Start of Information supplied
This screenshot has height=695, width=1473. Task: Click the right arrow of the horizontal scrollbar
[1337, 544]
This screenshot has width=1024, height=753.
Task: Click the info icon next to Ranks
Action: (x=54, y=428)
End of Information supplied
* **Task**:
Your job is to retype all of the material exactly.

* **Your response**:
This screenshot has height=695, width=1473. Task: Click the right arrow of the horizontal scrollbar
[1337, 544]
This screenshot has width=1024, height=753.
Task: Click the info icon next to Ranks
Action: (x=54, y=428)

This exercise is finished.